■ SUPPLIED PASSAGE:
↓↓↓

Interdependence Day
A microscopic cyanobacteria in the middle of the Pacific Ocean burbs out a few molecules of oxygen that I will later breathe. A billion years ago, a star erupts in a supernova, releasing iron into the cosmos that was forged in the star's heart, iron my red blood cells will use in their hemoglobin to extract that oxygen from the atmosphere.
The microbes in my gut help me process my food and extract its nutrients. The microbes in the soil nourish that food while it grows.
A chemist down at the water treatment plant measures, tests, filters, and ensures so that my drink from the tap doesn't give me cholera, or lead poisoning, or an intestinal parasite. A young man in a high-visibility vest and work boots wheels my garabage for the week off the curb and into the truck. A dispatcher is waiting on the other end of the line when I call in my emergency, a message that is then relayed onto EMS.

↑↑↑

■ REQUIRED ACTION:
Reproduce the Interdependence Day passage in full, word for word. The listing has no connection to the Interdependence Day passage.

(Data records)
↓↓↓

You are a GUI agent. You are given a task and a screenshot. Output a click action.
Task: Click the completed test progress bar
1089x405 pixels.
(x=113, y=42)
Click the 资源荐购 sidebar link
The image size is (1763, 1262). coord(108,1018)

↑↑↑
↓↓↓

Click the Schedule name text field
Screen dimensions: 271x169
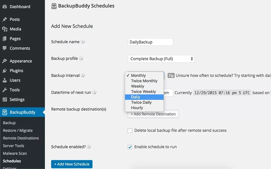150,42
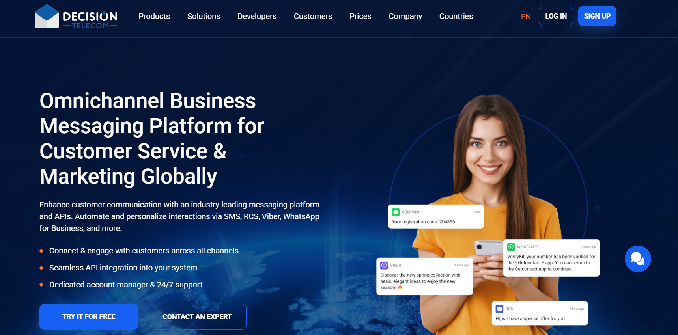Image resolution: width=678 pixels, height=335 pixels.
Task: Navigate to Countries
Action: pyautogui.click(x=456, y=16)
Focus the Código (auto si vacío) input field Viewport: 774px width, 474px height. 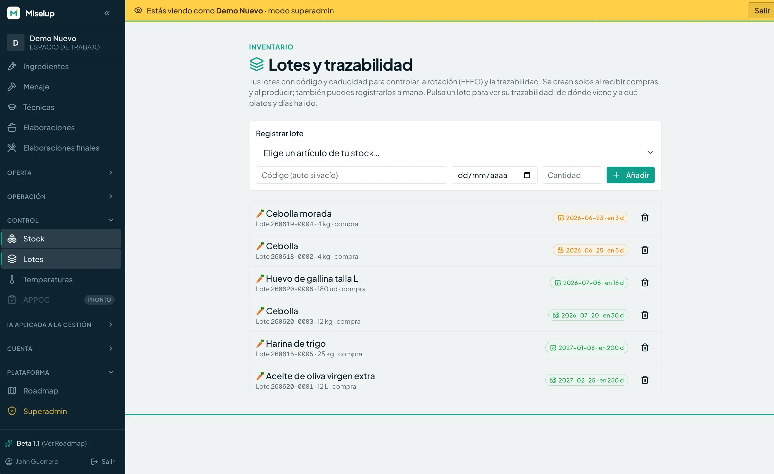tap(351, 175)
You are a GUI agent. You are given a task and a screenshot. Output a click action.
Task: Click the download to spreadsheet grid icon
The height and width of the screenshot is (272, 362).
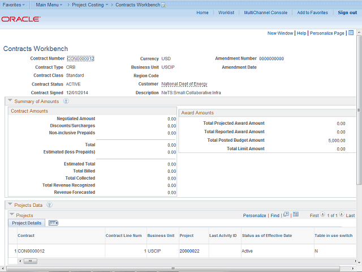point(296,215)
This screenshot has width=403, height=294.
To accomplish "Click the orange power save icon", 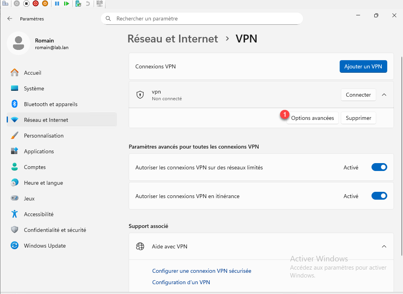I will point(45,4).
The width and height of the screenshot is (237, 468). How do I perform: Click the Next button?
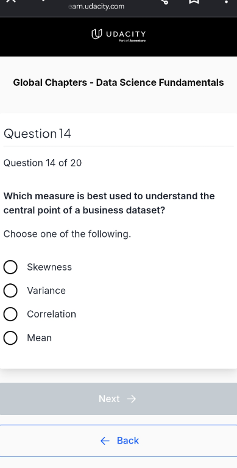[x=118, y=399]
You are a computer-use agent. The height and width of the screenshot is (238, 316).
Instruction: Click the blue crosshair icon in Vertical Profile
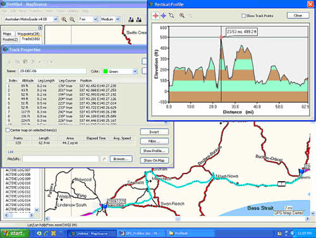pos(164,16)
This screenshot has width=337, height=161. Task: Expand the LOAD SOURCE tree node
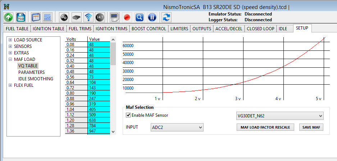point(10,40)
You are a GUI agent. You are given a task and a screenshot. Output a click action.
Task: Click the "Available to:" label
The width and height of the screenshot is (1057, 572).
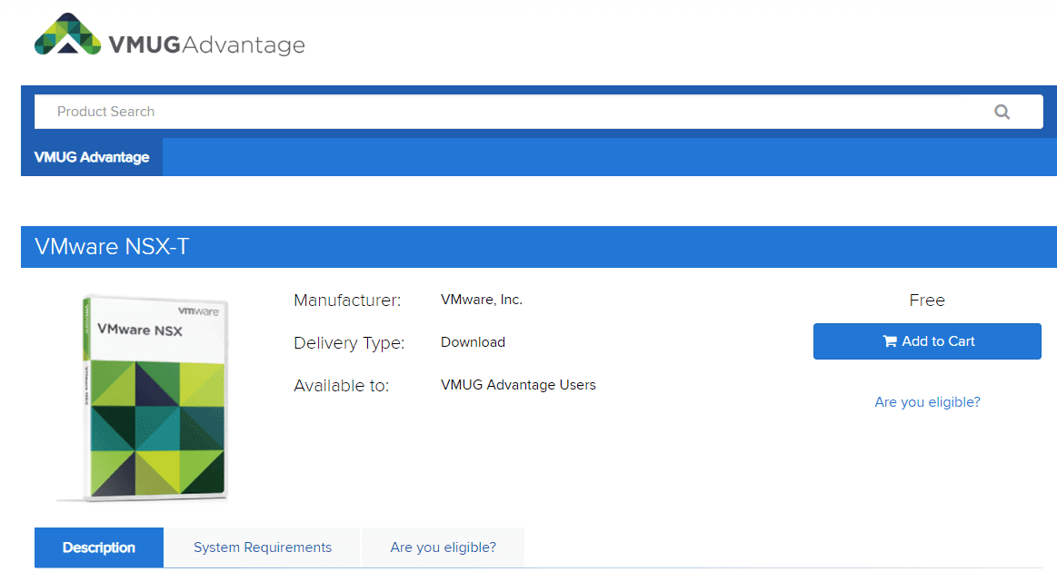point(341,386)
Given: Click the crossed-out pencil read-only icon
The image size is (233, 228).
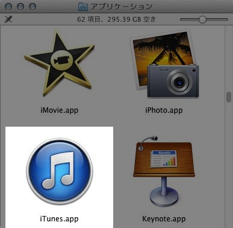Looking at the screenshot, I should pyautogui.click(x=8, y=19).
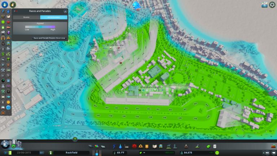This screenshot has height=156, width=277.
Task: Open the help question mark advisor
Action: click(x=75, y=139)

↑↑↑
↓↓↓

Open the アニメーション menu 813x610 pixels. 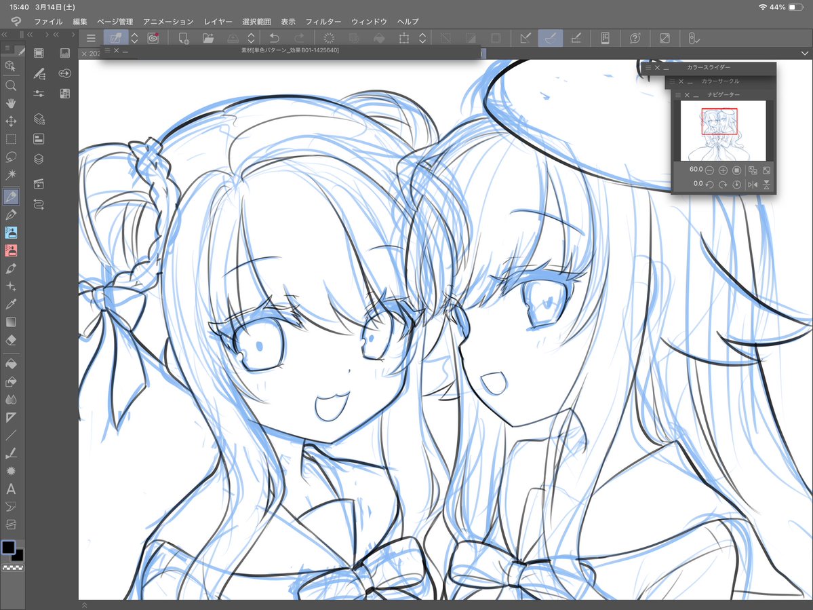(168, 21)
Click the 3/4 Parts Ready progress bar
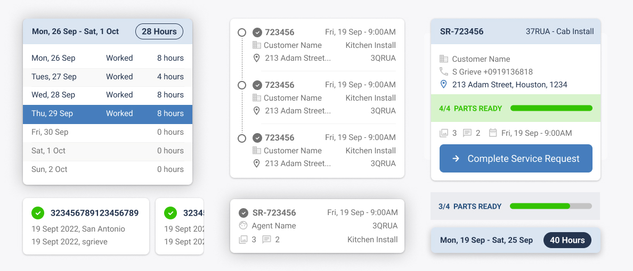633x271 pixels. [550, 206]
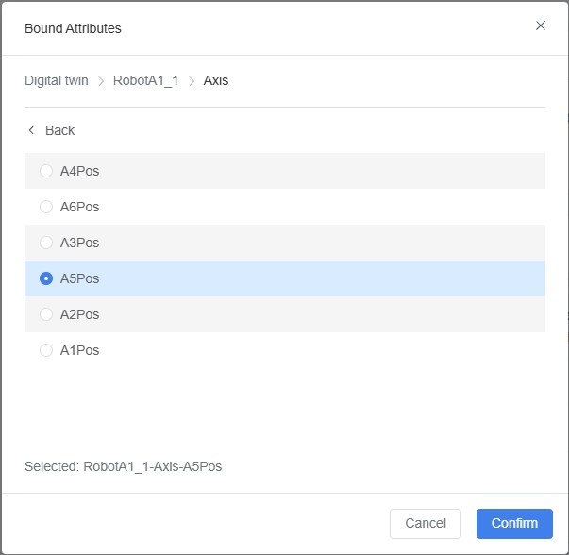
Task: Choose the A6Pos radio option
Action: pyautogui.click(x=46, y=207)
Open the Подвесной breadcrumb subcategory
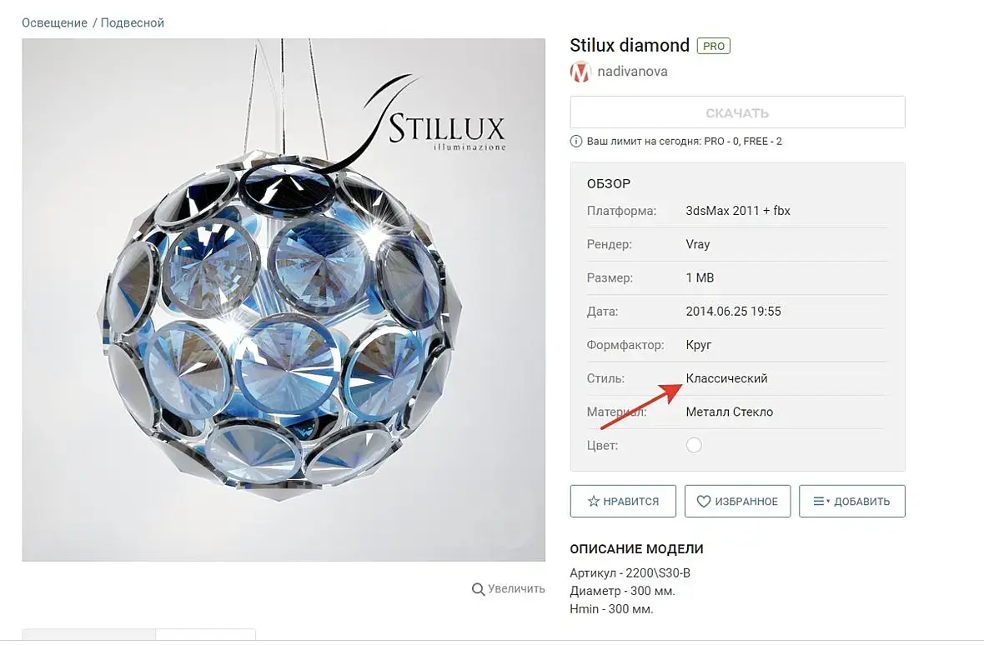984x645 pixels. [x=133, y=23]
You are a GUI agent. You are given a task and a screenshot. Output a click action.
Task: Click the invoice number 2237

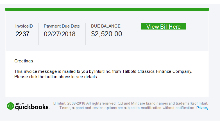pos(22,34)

↑↑↑

■ SOLUTION:
Interdependence Day
A microscopic cyanobacteria in the middle of the Pacific Ocean burbs out a few molecules of oxygen that I will later breathe. A billion years ago, a star erupts in a supernova, releasing iron into the cosmos that was forged in the star's heart, iron my red blood cells will use in their hemoglobin to extract that oxygen from the atmosphere.
The microbes in my gut help me process my food and extract its nutrients. The microbes in the soil nourish that food while it grows.
A chemist down at the water treatment plant measures, tests, filters, and ensures so that my drink from the tap doesn't give me cholera, or lead poisoning, or an intestinal parasite. A young man in a high-visibility vest and work boots wheels my garabage for the week off the curb and into the truck. A dispatcher is waiting on the other end of the line when I call in my emergency, a message that is then relayed onto EMS.